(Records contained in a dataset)
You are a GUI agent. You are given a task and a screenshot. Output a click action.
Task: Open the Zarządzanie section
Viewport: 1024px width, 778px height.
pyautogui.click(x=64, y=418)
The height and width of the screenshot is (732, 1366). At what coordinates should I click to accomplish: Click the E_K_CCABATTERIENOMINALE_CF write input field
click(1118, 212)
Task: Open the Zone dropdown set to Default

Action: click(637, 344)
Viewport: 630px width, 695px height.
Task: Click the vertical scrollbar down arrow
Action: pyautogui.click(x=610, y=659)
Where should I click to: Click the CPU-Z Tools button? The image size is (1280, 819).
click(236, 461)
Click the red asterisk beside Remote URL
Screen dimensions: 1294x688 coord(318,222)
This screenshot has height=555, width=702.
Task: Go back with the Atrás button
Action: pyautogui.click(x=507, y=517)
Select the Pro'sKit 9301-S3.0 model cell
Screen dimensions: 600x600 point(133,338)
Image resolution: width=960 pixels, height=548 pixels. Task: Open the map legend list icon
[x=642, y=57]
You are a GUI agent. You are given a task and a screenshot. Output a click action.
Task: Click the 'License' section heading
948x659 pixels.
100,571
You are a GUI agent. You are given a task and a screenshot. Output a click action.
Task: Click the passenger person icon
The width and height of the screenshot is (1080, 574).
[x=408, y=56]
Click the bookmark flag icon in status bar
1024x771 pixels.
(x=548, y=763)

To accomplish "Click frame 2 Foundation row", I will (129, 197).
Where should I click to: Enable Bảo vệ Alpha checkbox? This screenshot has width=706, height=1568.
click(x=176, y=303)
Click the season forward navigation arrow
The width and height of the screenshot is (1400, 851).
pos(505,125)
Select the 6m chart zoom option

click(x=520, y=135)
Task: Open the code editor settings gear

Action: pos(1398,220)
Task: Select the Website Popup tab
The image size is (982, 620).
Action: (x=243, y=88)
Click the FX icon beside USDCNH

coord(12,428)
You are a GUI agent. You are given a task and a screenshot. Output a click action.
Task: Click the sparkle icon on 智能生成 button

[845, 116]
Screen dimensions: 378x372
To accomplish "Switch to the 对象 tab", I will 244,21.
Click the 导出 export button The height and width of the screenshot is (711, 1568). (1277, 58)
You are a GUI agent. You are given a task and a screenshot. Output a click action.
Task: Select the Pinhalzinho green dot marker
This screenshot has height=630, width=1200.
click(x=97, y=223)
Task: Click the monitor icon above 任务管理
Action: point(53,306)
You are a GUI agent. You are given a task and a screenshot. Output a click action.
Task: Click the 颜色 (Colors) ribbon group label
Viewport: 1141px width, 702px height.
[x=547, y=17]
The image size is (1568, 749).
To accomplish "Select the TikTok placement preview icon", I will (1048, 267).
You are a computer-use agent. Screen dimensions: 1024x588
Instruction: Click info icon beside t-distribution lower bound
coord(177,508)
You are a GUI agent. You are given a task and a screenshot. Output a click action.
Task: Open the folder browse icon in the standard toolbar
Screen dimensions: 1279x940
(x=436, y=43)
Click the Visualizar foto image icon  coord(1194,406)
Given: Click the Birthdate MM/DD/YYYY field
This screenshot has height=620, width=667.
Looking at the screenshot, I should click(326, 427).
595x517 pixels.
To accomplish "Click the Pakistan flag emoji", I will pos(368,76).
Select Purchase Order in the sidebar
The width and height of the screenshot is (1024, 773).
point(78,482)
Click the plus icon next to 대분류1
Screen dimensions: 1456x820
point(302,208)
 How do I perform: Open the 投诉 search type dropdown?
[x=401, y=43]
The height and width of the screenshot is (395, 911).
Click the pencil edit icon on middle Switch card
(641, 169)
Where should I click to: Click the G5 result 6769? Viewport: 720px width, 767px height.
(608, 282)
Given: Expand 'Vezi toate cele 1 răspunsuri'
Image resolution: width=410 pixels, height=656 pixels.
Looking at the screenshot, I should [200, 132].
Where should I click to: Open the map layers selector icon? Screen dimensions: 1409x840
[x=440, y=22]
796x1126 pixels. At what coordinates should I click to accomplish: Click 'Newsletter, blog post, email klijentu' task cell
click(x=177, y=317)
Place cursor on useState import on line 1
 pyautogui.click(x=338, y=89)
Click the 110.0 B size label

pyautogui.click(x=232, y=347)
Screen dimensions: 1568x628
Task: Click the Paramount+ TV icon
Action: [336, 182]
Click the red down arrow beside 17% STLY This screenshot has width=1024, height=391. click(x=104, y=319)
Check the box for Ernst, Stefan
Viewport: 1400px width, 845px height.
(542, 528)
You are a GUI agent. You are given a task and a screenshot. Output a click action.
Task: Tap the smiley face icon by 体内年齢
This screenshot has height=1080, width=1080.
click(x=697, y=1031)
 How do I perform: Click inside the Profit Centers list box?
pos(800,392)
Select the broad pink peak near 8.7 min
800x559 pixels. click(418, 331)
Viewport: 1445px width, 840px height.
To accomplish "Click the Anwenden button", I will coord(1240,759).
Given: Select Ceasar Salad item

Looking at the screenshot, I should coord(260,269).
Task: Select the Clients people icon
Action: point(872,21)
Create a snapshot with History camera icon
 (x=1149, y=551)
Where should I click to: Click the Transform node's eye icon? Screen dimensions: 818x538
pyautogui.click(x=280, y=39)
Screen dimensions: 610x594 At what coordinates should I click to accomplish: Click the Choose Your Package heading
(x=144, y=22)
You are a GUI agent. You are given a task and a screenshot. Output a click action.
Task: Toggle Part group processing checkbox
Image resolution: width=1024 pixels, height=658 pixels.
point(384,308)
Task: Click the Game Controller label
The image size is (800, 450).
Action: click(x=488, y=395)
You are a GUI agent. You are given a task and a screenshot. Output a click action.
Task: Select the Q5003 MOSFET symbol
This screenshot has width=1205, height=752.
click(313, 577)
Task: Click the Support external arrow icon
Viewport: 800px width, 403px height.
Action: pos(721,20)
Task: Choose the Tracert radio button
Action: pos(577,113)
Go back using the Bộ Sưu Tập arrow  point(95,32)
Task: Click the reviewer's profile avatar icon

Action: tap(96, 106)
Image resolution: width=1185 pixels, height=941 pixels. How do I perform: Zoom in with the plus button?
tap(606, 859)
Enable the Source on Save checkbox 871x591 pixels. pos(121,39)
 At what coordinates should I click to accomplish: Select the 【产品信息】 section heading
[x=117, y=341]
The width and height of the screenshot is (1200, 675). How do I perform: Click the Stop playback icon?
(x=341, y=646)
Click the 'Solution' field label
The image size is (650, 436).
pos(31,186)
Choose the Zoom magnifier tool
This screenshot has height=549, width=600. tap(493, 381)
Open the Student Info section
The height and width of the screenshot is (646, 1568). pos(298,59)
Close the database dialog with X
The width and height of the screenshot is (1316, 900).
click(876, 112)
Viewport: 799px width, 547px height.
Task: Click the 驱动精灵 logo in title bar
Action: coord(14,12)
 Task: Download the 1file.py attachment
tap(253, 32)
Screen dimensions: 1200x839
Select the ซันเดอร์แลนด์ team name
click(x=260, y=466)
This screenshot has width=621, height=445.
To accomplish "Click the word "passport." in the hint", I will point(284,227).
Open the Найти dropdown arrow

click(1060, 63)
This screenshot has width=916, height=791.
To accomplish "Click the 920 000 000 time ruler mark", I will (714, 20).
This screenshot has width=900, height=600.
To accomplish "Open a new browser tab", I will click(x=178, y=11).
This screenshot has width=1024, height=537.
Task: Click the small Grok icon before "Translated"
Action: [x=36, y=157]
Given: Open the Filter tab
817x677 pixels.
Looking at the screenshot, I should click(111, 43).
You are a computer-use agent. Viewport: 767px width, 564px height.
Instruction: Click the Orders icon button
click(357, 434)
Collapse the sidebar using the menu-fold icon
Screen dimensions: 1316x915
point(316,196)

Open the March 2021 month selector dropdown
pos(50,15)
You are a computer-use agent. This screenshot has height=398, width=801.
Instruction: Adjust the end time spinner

▶ Work instruction: Repeat verbatim the opening run of entries, ending with the line that contains "Task: Click the passenger person icon".

▶ Task solution:
You are a GUI agent. You are given a task and a screenshot. Output a click action.
Task: Open the Zarządzanie section
Viewport: 1024px width, 778px height.
pyautogui.click(x=64, y=418)
The height and width of the screenshot is (732, 1366). At what coordinates should I click to accomplish: Click the E_K_CCABATTERIENOMINALE_CF write input field
click(1118, 212)
Task: Open the Zone dropdown set to Default

Action: click(637, 344)
Viewport: 630px width, 695px height.
Task: Click the vertical scrollbar down arrow
Action: pyautogui.click(x=610, y=659)
Where should I click to: Click the CPU-Z Tools button? The image size is (1280, 819).
click(236, 461)
Click the red asterisk beside Remote URL
Screen dimensions: 1294x688 coord(318,222)
This screenshot has height=555, width=702.
Task: Go back with the Atrás button
Action: pyautogui.click(x=507, y=517)
Select the Pro'sKit 9301-S3.0 model cell
Screen dimensions: 600x600 point(133,338)
Image resolution: width=960 pixels, height=548 pixels. Task: Open the map legend list icon
[x=642, y=57]
You are a GUI agent. You are given a task and a screenshot. Output a click action.
Task: Click the 'License' section heading
948x659 pixels.
100,571
You are a GUI agent. You are given a task and a screenshot. Output a click action.
Task: Click the passenger person icon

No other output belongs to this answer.